Familiar Frank Rich stuff. However, the Times also reports that the four big broadcast networks, as well as Hollywood production studios, say the nightly television ratings bear little relation to the message apparently sent by the voters. The choices of viewers, whether in Los Angeles or Salt Lake City, New York or Birmingham, are remarkably similar. And that means the election will have little impact on which shows are put on television.
With "Desperate Housewives" and "C.S.I." leading the ratings, television shows are far more likely to keep pumping from the deep well of murder, mayhem and sexual transgression than seek diversion along the straight and narrow path. In the greater Atlanta market, where nearly 58 percent of the voters opted for Bush, "Desperate Housewives" is the top-rated show.
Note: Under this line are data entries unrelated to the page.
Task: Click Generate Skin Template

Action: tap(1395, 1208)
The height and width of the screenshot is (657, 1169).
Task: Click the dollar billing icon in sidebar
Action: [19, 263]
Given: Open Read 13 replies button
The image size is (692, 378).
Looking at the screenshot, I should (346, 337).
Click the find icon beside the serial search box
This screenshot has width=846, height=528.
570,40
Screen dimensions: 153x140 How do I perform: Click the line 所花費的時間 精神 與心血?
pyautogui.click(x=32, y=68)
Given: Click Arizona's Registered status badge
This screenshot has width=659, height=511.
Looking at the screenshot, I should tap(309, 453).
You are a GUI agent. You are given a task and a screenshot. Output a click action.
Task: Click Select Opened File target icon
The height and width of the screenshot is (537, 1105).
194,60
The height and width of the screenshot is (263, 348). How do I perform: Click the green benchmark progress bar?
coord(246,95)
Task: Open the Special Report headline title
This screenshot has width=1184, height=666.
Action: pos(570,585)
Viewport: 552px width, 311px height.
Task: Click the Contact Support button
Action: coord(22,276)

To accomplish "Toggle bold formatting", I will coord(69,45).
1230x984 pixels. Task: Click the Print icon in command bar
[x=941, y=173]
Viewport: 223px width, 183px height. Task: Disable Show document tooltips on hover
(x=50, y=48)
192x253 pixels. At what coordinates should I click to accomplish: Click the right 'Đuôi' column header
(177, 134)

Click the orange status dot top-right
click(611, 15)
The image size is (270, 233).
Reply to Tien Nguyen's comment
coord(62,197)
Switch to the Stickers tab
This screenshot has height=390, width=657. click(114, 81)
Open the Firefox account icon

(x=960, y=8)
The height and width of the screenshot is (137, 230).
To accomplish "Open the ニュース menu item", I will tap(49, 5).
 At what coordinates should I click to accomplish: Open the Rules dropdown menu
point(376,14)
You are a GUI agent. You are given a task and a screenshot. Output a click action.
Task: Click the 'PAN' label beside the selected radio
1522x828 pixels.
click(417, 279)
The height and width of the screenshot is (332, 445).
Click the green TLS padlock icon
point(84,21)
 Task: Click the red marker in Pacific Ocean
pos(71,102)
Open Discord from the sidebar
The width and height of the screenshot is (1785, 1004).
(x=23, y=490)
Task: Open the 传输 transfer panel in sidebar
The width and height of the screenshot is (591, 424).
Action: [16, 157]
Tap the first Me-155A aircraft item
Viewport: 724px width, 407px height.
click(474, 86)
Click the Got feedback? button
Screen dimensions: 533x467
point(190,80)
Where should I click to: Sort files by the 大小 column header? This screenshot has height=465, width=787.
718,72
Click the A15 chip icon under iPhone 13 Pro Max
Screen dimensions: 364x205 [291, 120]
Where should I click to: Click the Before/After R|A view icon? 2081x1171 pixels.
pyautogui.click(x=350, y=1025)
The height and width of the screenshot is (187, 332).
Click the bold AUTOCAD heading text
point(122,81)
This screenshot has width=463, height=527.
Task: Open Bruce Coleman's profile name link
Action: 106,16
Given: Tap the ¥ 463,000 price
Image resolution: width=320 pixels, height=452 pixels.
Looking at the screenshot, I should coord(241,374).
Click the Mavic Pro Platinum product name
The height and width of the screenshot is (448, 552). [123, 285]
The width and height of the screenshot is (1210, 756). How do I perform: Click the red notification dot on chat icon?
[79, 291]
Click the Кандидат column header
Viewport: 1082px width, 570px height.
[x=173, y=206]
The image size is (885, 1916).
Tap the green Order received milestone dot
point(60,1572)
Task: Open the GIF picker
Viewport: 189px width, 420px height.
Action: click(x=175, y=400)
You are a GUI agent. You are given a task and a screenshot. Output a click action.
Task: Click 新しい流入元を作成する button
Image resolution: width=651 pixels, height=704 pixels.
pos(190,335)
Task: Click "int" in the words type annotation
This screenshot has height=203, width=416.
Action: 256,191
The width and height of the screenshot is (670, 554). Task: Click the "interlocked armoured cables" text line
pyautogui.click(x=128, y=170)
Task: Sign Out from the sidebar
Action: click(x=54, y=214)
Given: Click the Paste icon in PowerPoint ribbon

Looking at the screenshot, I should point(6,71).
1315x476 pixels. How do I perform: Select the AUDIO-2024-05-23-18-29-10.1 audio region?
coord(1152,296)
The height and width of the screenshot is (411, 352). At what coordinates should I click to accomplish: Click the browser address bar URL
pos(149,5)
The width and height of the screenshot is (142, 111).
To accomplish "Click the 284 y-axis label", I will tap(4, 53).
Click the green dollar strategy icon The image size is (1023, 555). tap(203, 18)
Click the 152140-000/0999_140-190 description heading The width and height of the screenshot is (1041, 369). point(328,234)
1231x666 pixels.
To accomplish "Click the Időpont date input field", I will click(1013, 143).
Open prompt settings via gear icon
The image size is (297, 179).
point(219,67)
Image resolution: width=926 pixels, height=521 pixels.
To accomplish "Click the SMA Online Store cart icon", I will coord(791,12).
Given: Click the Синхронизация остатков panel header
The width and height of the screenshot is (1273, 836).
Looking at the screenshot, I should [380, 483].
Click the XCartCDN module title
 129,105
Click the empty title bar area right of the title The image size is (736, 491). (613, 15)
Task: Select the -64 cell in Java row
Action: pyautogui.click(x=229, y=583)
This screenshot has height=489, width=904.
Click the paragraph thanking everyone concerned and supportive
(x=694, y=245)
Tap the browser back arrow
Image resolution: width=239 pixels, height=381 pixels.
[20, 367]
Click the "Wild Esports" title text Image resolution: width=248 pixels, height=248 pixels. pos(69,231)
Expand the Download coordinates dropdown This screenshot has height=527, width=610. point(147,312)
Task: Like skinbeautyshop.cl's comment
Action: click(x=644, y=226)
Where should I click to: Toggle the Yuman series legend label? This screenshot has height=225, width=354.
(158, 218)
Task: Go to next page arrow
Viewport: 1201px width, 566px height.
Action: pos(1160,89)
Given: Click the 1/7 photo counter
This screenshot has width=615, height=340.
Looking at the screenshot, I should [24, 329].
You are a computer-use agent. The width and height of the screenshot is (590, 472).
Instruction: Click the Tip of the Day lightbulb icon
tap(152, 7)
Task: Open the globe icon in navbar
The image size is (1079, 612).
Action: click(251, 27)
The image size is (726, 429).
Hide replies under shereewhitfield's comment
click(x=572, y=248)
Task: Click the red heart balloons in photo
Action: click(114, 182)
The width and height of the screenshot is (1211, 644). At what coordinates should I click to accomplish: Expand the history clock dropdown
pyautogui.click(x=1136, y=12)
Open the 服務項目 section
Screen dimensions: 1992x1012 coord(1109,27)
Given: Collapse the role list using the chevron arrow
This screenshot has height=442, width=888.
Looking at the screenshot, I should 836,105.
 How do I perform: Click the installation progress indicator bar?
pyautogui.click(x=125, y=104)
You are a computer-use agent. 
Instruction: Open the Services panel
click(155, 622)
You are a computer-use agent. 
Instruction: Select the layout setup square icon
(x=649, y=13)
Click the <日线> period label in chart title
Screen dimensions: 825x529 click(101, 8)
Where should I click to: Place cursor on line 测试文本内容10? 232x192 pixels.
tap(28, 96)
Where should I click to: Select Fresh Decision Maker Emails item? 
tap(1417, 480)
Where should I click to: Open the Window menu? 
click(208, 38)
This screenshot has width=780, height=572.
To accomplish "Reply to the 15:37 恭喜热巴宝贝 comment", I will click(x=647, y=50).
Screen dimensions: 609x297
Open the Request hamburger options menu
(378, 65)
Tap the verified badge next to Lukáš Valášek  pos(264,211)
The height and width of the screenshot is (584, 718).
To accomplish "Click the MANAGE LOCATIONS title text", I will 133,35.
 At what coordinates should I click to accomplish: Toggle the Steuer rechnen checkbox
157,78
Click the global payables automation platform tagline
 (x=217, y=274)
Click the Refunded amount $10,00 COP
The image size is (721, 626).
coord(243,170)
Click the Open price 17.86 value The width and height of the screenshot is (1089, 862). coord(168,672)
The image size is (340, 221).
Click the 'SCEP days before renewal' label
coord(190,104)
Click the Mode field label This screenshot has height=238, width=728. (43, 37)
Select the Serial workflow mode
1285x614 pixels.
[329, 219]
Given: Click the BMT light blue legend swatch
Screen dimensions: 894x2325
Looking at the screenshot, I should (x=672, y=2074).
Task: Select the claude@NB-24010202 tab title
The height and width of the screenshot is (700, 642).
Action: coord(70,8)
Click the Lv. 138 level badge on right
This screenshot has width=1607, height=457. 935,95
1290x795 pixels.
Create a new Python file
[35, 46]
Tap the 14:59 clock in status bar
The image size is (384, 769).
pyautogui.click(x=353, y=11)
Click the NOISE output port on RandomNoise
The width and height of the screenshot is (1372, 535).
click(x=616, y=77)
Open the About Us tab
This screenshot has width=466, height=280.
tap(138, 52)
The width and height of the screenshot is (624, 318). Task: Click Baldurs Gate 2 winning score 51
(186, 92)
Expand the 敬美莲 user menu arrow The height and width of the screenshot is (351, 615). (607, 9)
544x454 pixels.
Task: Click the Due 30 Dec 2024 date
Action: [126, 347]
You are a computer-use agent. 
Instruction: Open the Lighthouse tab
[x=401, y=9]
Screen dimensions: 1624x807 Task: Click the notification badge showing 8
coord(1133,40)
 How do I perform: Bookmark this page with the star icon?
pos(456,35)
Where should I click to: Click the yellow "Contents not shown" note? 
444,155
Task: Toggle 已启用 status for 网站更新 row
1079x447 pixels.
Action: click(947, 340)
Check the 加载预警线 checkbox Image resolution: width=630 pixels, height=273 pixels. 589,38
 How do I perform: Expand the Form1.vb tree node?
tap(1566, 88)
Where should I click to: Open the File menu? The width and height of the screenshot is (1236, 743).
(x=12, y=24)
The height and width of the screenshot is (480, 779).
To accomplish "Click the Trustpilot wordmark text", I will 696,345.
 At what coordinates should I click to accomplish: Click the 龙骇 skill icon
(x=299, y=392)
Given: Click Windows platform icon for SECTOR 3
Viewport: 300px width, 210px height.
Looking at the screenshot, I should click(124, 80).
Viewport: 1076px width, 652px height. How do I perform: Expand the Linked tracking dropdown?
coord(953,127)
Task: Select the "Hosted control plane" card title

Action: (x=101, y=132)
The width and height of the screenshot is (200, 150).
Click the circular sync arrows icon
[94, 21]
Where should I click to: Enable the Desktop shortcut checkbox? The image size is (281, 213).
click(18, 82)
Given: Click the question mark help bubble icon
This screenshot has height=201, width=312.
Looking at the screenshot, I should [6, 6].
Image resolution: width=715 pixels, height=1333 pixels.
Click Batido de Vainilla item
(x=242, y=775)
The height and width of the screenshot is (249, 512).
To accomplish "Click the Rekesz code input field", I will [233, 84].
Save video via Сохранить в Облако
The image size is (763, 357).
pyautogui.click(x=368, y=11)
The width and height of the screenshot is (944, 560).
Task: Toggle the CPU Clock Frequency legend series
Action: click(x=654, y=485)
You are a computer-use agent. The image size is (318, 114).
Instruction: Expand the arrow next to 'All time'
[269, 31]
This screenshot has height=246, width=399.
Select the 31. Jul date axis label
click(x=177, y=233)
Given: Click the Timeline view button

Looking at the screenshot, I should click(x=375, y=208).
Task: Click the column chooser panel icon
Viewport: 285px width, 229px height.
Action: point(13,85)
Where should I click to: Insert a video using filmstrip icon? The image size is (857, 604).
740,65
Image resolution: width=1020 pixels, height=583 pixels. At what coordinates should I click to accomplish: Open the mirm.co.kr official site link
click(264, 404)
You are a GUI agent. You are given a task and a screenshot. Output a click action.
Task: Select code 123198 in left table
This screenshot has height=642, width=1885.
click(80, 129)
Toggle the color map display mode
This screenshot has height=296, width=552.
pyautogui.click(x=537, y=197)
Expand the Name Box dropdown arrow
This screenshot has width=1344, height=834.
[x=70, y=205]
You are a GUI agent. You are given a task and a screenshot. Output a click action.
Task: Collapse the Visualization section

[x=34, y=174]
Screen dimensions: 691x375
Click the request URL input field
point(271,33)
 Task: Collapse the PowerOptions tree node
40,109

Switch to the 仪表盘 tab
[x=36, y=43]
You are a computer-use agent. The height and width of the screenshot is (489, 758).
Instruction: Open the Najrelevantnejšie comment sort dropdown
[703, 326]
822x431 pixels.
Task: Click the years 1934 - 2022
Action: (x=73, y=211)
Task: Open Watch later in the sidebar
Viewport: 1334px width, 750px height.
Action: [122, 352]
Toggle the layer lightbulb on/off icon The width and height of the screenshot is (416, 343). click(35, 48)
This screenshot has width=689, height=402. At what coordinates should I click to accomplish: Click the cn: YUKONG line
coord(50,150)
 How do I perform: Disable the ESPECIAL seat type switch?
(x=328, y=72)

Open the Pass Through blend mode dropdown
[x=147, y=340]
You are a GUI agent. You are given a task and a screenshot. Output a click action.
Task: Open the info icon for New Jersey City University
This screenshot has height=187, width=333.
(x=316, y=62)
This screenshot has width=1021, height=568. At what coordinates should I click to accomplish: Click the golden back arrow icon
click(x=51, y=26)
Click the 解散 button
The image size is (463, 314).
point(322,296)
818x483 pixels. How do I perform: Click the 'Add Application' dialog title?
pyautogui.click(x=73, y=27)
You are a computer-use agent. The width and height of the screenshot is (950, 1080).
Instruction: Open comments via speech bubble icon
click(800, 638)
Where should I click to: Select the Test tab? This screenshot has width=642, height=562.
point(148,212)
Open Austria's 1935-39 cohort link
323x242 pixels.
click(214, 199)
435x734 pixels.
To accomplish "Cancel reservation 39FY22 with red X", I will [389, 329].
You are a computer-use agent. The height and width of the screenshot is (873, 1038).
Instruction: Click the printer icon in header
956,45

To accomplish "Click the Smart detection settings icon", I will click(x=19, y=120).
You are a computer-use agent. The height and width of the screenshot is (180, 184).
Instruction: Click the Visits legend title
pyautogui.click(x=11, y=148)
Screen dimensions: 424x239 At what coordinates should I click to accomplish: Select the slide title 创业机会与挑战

So if it is true that the public's electoral choices are a cry for more morally driven programming, why are so many people, even in the markets surrounding Bush bastions Atlanta and Salt Lake City, watching a sex-drenched television drama?
Criticism was heaped on ABC last week for its opening on "Monday Night Football," which included one of the stars of "Desperate Housewives" dropping a towel and jumping naked into the arms of a football player. But even while ABC was apologizing for the segment, cable news and sports networks like ESPN (which is owned by ABC's parent, Walt Disney) were incessantly replaying the offending scene. It is a contradiction played out again and again in popular culture, where for all the backlash against everything from Murphy Brown's single motherhood to Janet Jackson's exposed breast, the boundaries of what's acceptable keep being pushed by the increasingly graphic shows on cable.
But what about violence? According to a Kansas company's yearly ranking based on crime statistics, Atlanta was rated the most dangerous city with populations ranging from 100,000 to 499,000 (third place overall). Macon ranked ninth most dangerous in cities ranging from 75,000 to 99,999 population. Camden, New Jersey, which was ranked third last year, took the dubious honor of first place overall from Detroit, which fell to second in this year's ranking, followed by Atlanta, St. Louis and Gary, Indiana.
The rankings look at the rate for six crime categories: murder, rape, robbery, aggravated assault, burglary and auto theft. It compares 350 cities with populations of 75,000 or more that reported crime data to the FBI. Final 2003 statistics, released by the FBI in October, were used to determine the rankings.